**TEXT FOR ANALYSIS**
________________________________________

Assessment notices are landing in mailboxes this week. There is one strong trend across all of BC—assessed property values are going up. In some places, they’re going up big time.
The biggest jumps are enough to make your eyes pop out.
Port Alberni came out on top on VanIsle, though no one is sure if that’s a good thing. The assessed property value for a single-family house in the city went up by 47%.
In Ucluelet and Port McNeil, assessed property values increased by 43%. In Tofino, they went up by 42%. As a result, a typical single-family home there is now valued at $1,358,000.
But these aren’t the biggest increases in BC. The Village of Port Clements on Haida Gwaii saw a mind-boggling increase of 58%. Granted, the average house price is only $125,000, but that’s still huge in a remote town of 282 souls.
Zeballos saw the smallest jump in assessed value. It only went up by 17% there.
People took to Facebook to share their amazement, and their anxiety. In Port Alice, folks talked about a $96,000 increase. Someone’s neighbour in Campbell River saw their assessed value go up by $278,000.
They’re worried about what these steep increases mean. Will taxes go up? Could anyone even afford to buy it if they tried to sell their house?
Richard Stewart, the Mayor of Coquitlam, also jumped on Facebook. But he got on there with a crash course on municipal taxes. His post, called “I’m mad at you about my Property Assessment,” is worth a read.
But the basic lesson is that just because your assessed property value went through the roof doesn’t mean your taxes will, too.
These jumps in assessed value do mean one thing, though—it’s getting tougher for new people to get into the housing market.
Leo Spalteholz is a housing analyst with House Hunt Victoria. “Once you move over the million-dollar mark, it’s not just the raw increase; it’s that you need a lot more wealth to get into that house,” he told CHEK News.

________________________________________

**SOURCE DATA**
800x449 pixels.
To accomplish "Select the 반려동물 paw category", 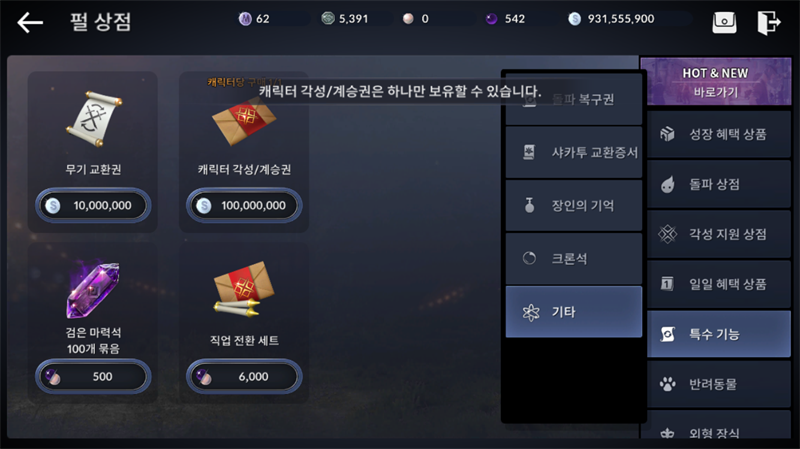I will click(x=719, y=384).

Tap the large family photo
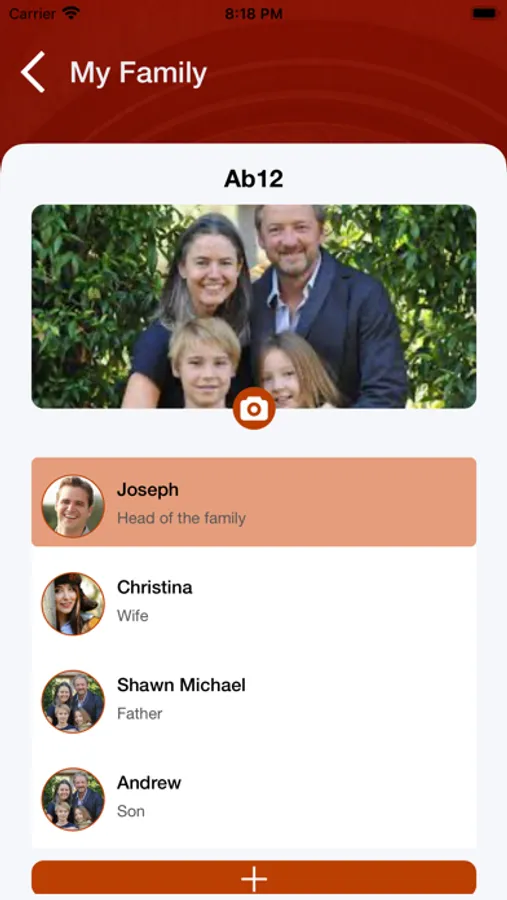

________________________________________

**WORK ORDER**
In the article on BC property assessments, by what percentage did the assessed value of a single-family house in Port Alberni rise? The material is not needed for the task.

**RESPONSE AREA**
47%